Your task: Please set down the entries below once more, exactly.

The data:
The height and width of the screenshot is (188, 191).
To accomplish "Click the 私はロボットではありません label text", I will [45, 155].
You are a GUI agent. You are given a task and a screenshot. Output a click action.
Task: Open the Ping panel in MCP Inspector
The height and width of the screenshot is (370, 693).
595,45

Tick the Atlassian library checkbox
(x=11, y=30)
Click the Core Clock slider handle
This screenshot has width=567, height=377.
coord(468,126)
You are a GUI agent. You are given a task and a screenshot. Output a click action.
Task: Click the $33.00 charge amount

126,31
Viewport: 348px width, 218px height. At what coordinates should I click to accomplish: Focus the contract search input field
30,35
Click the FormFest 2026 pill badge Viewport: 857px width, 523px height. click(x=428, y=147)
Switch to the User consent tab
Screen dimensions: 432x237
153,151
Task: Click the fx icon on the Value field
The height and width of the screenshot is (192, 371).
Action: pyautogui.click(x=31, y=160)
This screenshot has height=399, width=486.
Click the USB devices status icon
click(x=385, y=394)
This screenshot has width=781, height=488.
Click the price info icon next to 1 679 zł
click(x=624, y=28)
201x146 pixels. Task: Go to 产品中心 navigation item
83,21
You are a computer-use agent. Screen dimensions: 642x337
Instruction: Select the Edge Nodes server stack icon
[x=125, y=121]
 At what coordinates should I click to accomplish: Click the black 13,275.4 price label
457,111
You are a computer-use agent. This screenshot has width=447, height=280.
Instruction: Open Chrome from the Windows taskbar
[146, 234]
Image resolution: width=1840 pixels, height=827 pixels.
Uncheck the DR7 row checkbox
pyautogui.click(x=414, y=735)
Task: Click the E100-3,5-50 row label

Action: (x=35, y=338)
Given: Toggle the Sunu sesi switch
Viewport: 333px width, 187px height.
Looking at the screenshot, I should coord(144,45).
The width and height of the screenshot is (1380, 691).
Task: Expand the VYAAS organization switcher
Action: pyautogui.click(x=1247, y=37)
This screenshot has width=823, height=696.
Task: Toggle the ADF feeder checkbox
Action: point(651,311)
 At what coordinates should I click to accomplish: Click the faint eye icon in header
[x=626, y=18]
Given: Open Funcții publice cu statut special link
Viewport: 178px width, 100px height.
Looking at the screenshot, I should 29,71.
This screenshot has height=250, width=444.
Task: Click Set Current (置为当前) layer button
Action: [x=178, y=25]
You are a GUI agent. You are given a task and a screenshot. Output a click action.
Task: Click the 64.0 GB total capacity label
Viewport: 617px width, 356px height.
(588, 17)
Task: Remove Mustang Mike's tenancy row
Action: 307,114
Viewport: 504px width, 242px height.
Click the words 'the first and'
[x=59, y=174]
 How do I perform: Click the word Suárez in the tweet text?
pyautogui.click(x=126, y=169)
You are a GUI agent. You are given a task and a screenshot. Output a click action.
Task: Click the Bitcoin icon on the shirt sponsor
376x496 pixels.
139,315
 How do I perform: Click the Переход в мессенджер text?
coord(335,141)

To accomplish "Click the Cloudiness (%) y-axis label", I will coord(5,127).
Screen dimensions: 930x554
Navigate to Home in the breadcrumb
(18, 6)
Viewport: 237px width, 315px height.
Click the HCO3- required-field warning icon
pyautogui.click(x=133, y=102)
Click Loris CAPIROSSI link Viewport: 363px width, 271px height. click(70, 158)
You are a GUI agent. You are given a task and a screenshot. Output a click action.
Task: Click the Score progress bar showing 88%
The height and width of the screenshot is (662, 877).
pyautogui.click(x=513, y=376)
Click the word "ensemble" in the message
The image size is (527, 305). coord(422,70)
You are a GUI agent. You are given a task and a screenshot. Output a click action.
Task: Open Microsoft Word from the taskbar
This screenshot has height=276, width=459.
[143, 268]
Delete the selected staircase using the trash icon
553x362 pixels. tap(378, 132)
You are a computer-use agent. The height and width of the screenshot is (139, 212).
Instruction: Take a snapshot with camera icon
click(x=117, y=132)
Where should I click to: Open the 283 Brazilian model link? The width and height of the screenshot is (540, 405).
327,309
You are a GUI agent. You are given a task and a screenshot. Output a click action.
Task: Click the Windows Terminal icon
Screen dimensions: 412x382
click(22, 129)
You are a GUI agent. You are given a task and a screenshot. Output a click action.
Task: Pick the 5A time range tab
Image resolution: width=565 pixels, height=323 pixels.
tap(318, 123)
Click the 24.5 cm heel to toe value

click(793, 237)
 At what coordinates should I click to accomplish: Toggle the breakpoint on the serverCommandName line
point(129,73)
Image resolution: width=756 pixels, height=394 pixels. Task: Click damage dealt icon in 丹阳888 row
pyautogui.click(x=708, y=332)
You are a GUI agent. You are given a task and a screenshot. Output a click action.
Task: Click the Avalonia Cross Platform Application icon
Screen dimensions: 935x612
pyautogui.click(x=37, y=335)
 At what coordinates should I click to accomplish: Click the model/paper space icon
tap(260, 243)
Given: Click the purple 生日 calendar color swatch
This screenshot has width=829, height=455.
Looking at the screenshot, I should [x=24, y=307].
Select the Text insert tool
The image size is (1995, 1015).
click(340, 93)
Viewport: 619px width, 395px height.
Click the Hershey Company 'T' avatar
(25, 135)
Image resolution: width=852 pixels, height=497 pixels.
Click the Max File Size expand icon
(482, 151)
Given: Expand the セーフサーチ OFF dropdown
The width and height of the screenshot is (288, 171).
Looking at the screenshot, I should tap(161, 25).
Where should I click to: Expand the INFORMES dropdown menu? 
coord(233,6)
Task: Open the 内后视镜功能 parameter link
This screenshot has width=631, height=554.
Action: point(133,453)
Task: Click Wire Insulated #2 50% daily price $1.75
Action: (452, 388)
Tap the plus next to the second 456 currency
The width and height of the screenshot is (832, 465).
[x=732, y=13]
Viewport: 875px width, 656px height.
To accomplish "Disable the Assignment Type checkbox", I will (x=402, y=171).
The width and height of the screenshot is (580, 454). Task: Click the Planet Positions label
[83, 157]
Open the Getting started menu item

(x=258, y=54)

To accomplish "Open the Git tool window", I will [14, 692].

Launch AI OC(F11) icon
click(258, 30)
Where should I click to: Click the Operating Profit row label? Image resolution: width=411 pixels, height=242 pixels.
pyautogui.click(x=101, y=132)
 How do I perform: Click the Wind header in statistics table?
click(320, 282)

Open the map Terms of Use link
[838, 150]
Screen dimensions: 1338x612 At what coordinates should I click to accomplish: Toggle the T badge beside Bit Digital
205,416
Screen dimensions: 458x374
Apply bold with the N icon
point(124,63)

Answer section:
The height and width of the screenshot is (188, 191).
To accomplish "Click the 私はロボットではありません label text", I will [45, 155].
You are a GUI agent. You are given a task and a screenshot. Output a click action.
Task: Open the Ping panel in MCP Inspector
The height and width of the screenshot is (370, 693).
595,45

Tick the Atlassian library checkbox
(x=11, y=30)
Click the Core Clock slider handle
This screenshot has width=567, height=377.
coord(468,126)
You are a GUI agent. You are given a task and a screenshot. Output a click action.
Task: Click the $33.00 charge amount

126,31
Viewport: 348px width, 218px height. At what coordinates should I click to accomplish: Focus the contract search input field
30,35
Click the FormFest 2026 pill badge Viewport: 857px width, 523px height. click(x=428, y=147)
Switch to the User consent tab
Screen dimensions: 432x237
153,151
Task: Click the fx icon on the Value field
The height and width of the screenshot is (192, 371).
Action: pyautogui.click(x=31, y=160)
This screenshot has height=399, width=486.
Click the USB devices status icon
click(x=385, y=394)
This screenshot has width=781, height=488.
Click the price info icon next to 1 679 zł
click(x=624, y=28)
201x146 pixels. Task: Go to 产品中心 navigation item
83,21
You are a computer-use agent. Screen dimensions: 642x337
Instruction: Select the Edge Nodes server stack icon
[x=125, y=121]
 At what coordinates should I click to accomplish: Click the black 13,275.4 price label
457,111
You are a computer-use agent. This screenshot has width=447, height=280.
Instruction: Open Chrome from the Windows taskbar
[146, 234]
Image resolution: width=1840 pixels, height=827 pixels.
Uncheck the DR7 row checkbox
pyautogui.click(x=414, y=735)
Task: Click the E100-3,5-50 row label

Action: (x=35, y=338)
Given: Toggle the Sunu sesi switch
Viewport: 333px width, 187px height.
Looking at the screenshot, I should coord(144,45).
The width and height of the screenshot is (1380, 691).
Task: Expand the VYAAS organization switcher
Action: pyautogui.click(x=1247, y=37)
This screenshot has width=823, height=696.
Task: Toggle the ADF feeder checkbox
Action: point(651,311)
 At what coordinates should I click to accomplish: Click the faint eye icon in header
[x=626, y=18]
Given: Open Funcții publice cu statut special link
Viewport: 178px width, 100px height.
Looking at the screenshot, I should 29,71.
This screenshot has height=250, width=444.
Task: Click Set Current (置为当前) layer button
Action: [x=178, y=25]
You are a GUI agent. You are given a task and a screenshot. Output a click action.
Task: Click the 64.0 GB total capacity label
Viewport: 617px width, 356px height.
(588, 17)
Task: Remove Mustang Mike's tenancy row
Action: 307,114
Viewport: 504px width, 242px height.
Click the words 'the first and'
[x=59, y=174]
 How do I perform: Click the word Suárez in the tweet text?
pyautogui.click(x=126, y=169)
You are a GUI agent. You are given a task and a screenshot. Output a click action.
Task: Click the Bitcoin icon on the shirt sponsor
376x496 pixels.
139,315
 How do I perform: Click the Переход в мессенджер text?
coord(335,141)

To accomplish "Click the Cloudiness (%) y-axis label", I will coord(5,127).
Screen dimensions: 930x554
Navigate to Home in the breadcrumb
(18, 6)
Viewport: 237px width, 315px height.
Click the HCO3- required-field warning icon
pyautogui.click(x=133, y=102)
Click Loris CAPIROSSI link Viewport: 363px width, 271px height. click(70, 158)
You are a GUI agent. You are given a task and a screenshot. Output a click action.
Task: Click the Score progress bar showing 88%
The height and width of the screenshot is (662, 877).
pyautogui.click(x=513, y=376)
Click the word "ensemble" in the message
The image size is (527, 305). coord(422,70)
You are a GUI agent. You are given a task and a screenshot. Output a click action.
Task: Open Microsoft Word from the taskbar
This screenshot has height=276, width=459.
[143, 268]
Delete the selected staircase using the trash icon
553x362 pixels. tap(378, 132)
You are a computer-use agent. The height and width of the screenshot is (139, 212).
Instruction: Take a snapshot with camera icon
click(x=117, y=132)
Where should I click to: Open the 283 Brazilian model link? The width and height of the screenshot is (540, 405).
327,309
You are a GUI agent. You are given a task and a screenshot. Output a click action.
Task: Click the Windows Terminal icon
Screen dimensions: 412x382
click(22, 129)
You are a GUI agent. You are given a task and a screenshot. Output a click action.
Task: Pick the 5A time range tab
Image resolution: width=565 pixels, height=323 pixels.
tap(318, 123)
Click the 24.5 cm heel to toe value

click(793, 237)
 At what coordinates should I click to accomplish: Toggle the breakpoint on the serverCommandName line
point(129,73)
Image resolution: width=756 pixels, height=394 pixels. Task: Click damage dealt icon in 丹阳888 row
pyautogui.click(x=708, y=332)
You are a GUI agent. You are given a task and a screenshot. Output a click action.
Task: Click the Avalonia Cross Platform Application icon
Screen dimensions: 935x612
pyautogui.click(x=37, y=335)
 At what coordinates should I click to accomplish: Click the model/paper space icon
tap(260, 243)
Given: Click the purple 生日 calendar color swatch
This screenshot has width=829, height=455.
Looking at the screenshot, I should [x=24, y=307].
Select the Text insert tool
The image size is (1995, 1015).
click(340, 93)
Viewport: 619px width, 395px height.
Click the Hershey Company 'T' avatar
(25, 135)
Image resolution: width=852 pixels, height=497 pixels.
Click the Max File Size expand icon
(482, 151)
Given: Expand the セーフサーチ OFF dropdown
The width and height of the screenshot is (288, 171).
Looking at the screenshot, I should tap(161, 25).
Where should I click to: Expand the INFORMES dropdown menu? 
coord(233,6)
Task: Open the 内后视镜功能 parameter link
This screenshot has width=631, height=554.
Action: point(133,453)
Task: Click Wire Insulated #2 50% daily price $1.75
Action: (452, 388)
Tap the plus next to the second 456 currency
The width and height of the screenshot is (832, 465).
[x=732, y=13]
Viewport: 875px width, 656px height.
To accomplish "Disable the Assignment Type checkbox", I will (x=402, y=171).
The width and height of the screenshot is (580, 454). Task: Click the Planet Positions label
[83, 157]
Open the Getting started menu item

(x=258, y=54)

To accomplish "Open the Git tool window", I will [14, 692].

Launch AI OC(F11) icon
click(258, 30)
Where should I click to: Click the Operating Profit row label? Image resolution: width=411 pixels, height=242 pixels.
pyautogui.click(x=101, y=132)
 How do I perform: Click the Wind header in statistics table?
click(320, 282)

Open the map Terms of Use link
[838, 150]
Screen dimensions: 1338x612 At what coordinates should I click to accomplish: Toggle the T badge beside Bit Digital
205,416
Screen dimensions: 458x374
Apply bold with the N icon
point(124,63)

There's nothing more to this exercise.